GT2: Seguro lo conocen todos, es la tipica "dinero facil", que solo es posible en la vesion yankee, pero bueno, empezas con un auto, lo compras por 20.000$, ese te metes en una carrera donde el premio es 50.000$, lo haces 5 veces, con esos 250.000$ compras un auto profesional, con ese auto te metes en una carrera de 5 vueltas donde te regalan un auto que vale 500.000$. Lo vendes y tenes 500.000$.
Command and conquer: Red alert 1: Si pones en facil, y empesas con recursos mínimos una escaramusa, la IA primero compra una plata electrica y una barraca, y se le acaba el dinero. Ganaste, así que puedes contruir y jugar sin molestar al enemigo XD
GTA1: Cuando agarras el camion cisterna, y te persigue la policia, esta empieza a chocar contra la parte trasera del camion en forma muy rápida y repetida y al cabo de segundos explota el patrullero. Que no lo haga muy seguido que al 5to patrullero rebentado te revienta el cisterna. Pero es muy divertido XD.
GTA2: No se si no se dieron cuenta o que, pero en la 1er ciudad tenes un tanque de guerra liberado, te subis y empesas a romper todo, al cabo de 15 min tenes dinero suficiente para pasar de ciudad.
GTA3: Ni hablar... La versión para pley tiene un bug muy bueno. Si vas al barrio "los santos", encontras el item para jugar de a 2 jugadores. Cuando inicias a jugar de a 2, que el 2do jugador se coloque la katana y le corte la cabeza  a CJ. La mision se perderá, pero no irás al hospital, así que CJ quedará con la cabeza cortada escupiendo sangre por todo "LAS VENTURAS" XD
FarCry2: ¿nunca se pusieron a jugar al futbol con los barriles? se darán cuenta que los pueden enviar muy lejos.

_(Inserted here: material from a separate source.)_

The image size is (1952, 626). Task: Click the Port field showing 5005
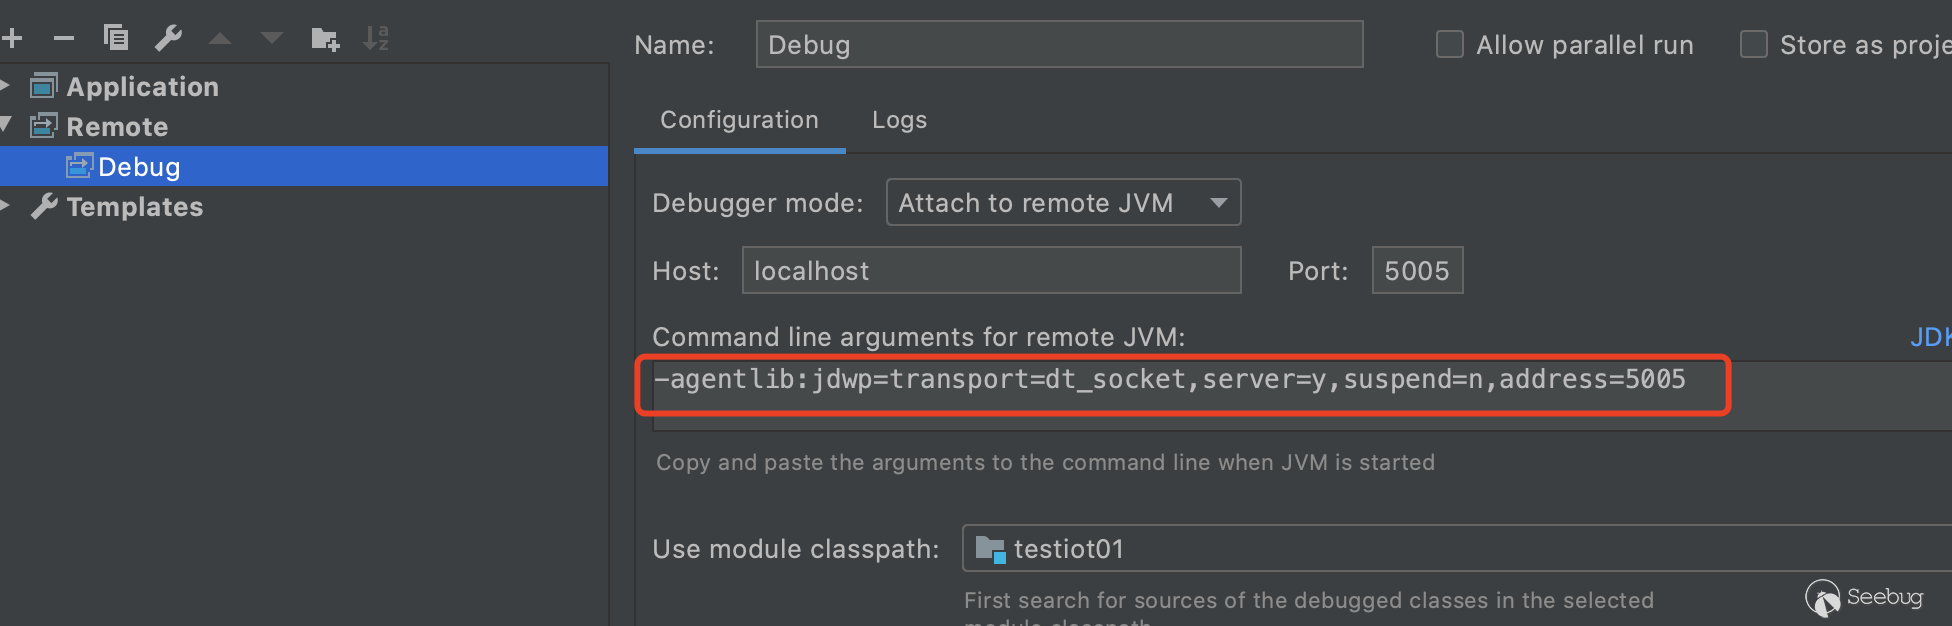1416,271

Me acorde uno del DOOM 3. Cuando llegas a la parte la camara "The chamber", tenes dos opciones, abrir la camara o activarla matando al científico en su interior. Si la activas y corres rápido hacia la puerta de la cámara, el esqueleto del cientifico se te querará mirando preguntandosé por que lo miras así...


----------



## hellfire4 (Sep 12, 2014)

A ver, comence con un dinacom, pero los juegos eran tan repetitivos que con el tiempo me los olvide, luego tuve una game gear:

Sonic 1, 2, sonic chaos, sonic triple trouble, y el explendido juego de carreras sonic drift 2
GG shinobi 1 y 2
Bart vs the space mutants (logre pasarlo, aunque a muchos le haya parecido mentira)
Ristar

Eran tiempos en que los juegos eran mucho más costos que ahora, y para que fuesen más duraderos, generalmente no solian tener puntos de guardado, y niveles superiores muy dificiles, que a menudo uno tenia que memorizar y repetir.

En pc:

C&C: Tiberian dawn
C&C: Red alert 1 y 2
C&C: Tiberian sun
Warcraft 1 y 2
Dune 2, dune 2000
Dungeon keeper 1 y 2
Starcraft

Una etapa en que la estrategía me empezaba a cansar, decidí probar con otros generos:
Diablo 1 y 2
Resident evil 1, 2 y 3 (el uno fue el que más me gusto, y el 3 también debido a que vuelvo a controlar a Jill, y si  no fuese por un enemigo tan carismatico como Nemesis, el juego no me habría parecido bueno)
Silent hill 1, 2 y 3

Juegos de fichines:

punisher
Splatterhouse
sunset riders
final fight

Hoy en día, lamentablemente los video juegos cada vez me atraen menos, me imagino que son cosas de la edad, que a medida que avanza el tiempo, los gustos cambian.
Bueno, culmino, un videito de una fanatica de la saga RE, un musical hecho con animación flash
(cuantos chiste se llegaron a hacer con la cuestión que los personajes consumen plantitas verdes para reponer la energía, o el hecho que todos los RE siempre terminan igual, con una explosión)


----------



## yosimiro (Sep 12, 2014)

Pensar que cuando era adolescente,  solo había juegos en algunos salones “avanzados” (fines de los 70”).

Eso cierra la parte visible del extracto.